While this may make things easier on them, it can prove problematic when there are children, and even grandchildren, involved, and this is the situation that one woman has found herself in following her daughter’s recent engagement.
The anonymous woman penned an emotional letter to The Guardian’s relationships expert Eleanor Gordon-Smith in which she revealed that she is considering missing her own daughter’s wedding day, purely to avoid running into her former husband.
“My husband and I divorced 10 years ago,” she wrote. “It wasn’t bitter – he left me for another woman – but, in retrospect, my husband’s behaviour over our 30-year marriage has resulted in me holding no warm feelings in that direction.”
The woman went on to reveal that she has cut all contact with her former partner following their divorce, and last saw him at their daughter’s graduation ceremony, which she described as “not a happy occasion”.
She added: “Our daughter got engaged at Christmas and I am now faced with being ‘mother of the bride’ and I really don’t want any part of it.
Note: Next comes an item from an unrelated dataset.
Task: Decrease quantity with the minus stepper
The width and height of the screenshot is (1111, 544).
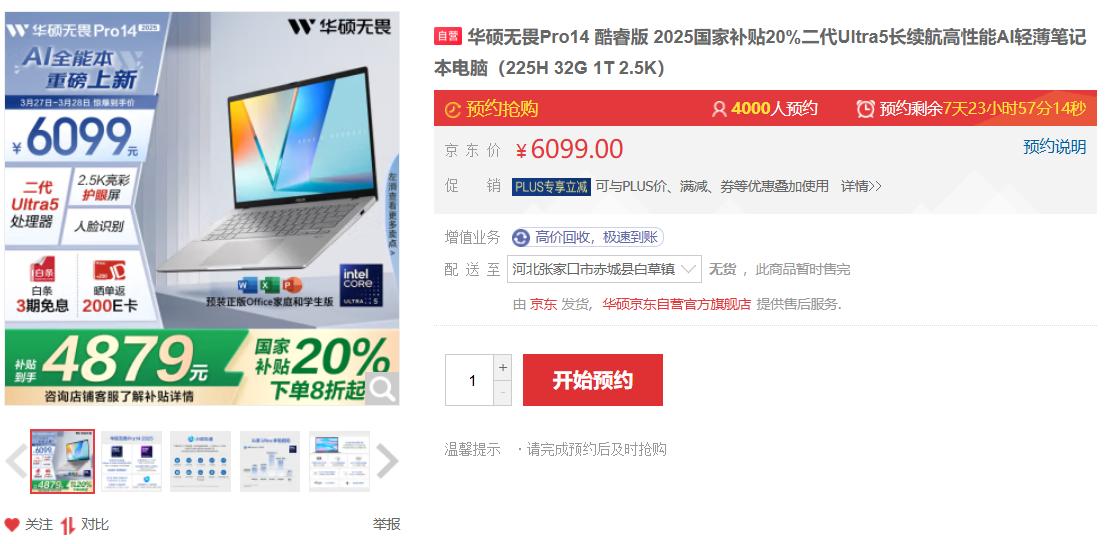Action: 503,392
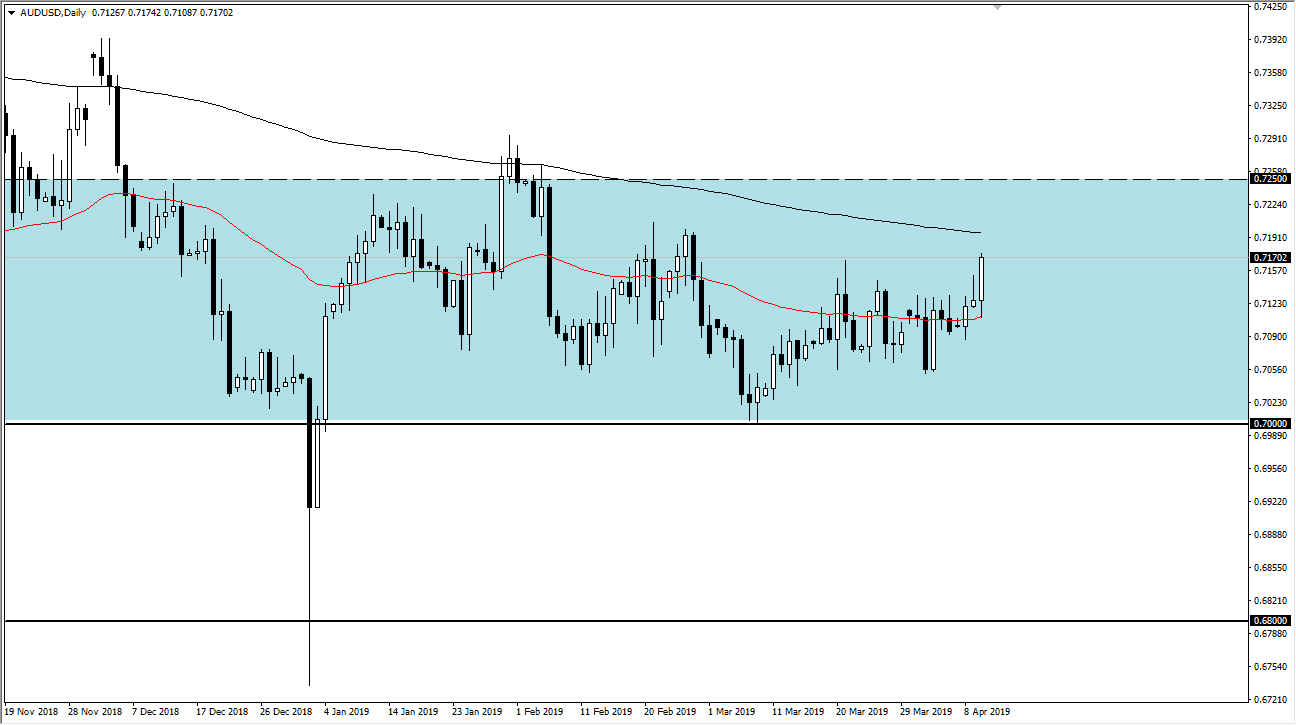Click the 20 Mar 2019 label on time axis

(x=862, y=711)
Don’t get me wrong, I love my daughter, we have a warm relationship and I really want her to have a memorable wedding. For the right reasons. But I’m not sure I can put on a brave face and face my ex, his new partner and all his family.
“Some people I’ve spoken to say that I’m being selfish. Others understand my reservations. How do I tiptoe through this potential minefield?”
Gordon-Smith responded by reminding the woman that the wedding day “is not about her” and stressed the need for the woman to consider how her actions may impact her daughter, on what should be one of the happiest days of her life.
“I know you’re hurt. But this is not, ultimately, about you. This is your daughter’s day,” she responded. “And the question about what you can face has to fall in line behind the questions about how you’ll affect her with your decision. That doesn’t give us the verdict right away; it doesn’t mean ‘just go’.
“It might mean you shouldn’t – maybe you’re not confident enough that this ex won’t push you to tears or to a fight, and the fact that you can’t rule that out means you shouldn’t go. But whatever you choose to do should be for her sake and with her input.
“You can let your daughter in on how you’re feeling. You can authorise her to be candid right back at you about whether she needs her mum there on her wedding day, or whether she’d be just as happy with a nice toaster. But you may just have to do what so many of us have done in the long and venerable tradition of feeling weird around an ex at a wedding: look good, stay away from the bar, and remember that you’re doing this for someone else.”
The expert also pointed out that, despite her protestations, the woman was indeed bitter about the actions of her ex-husband, adding: “How could you not be? Mistreatments can take years to bear fruit and when they do it is mighty sour.”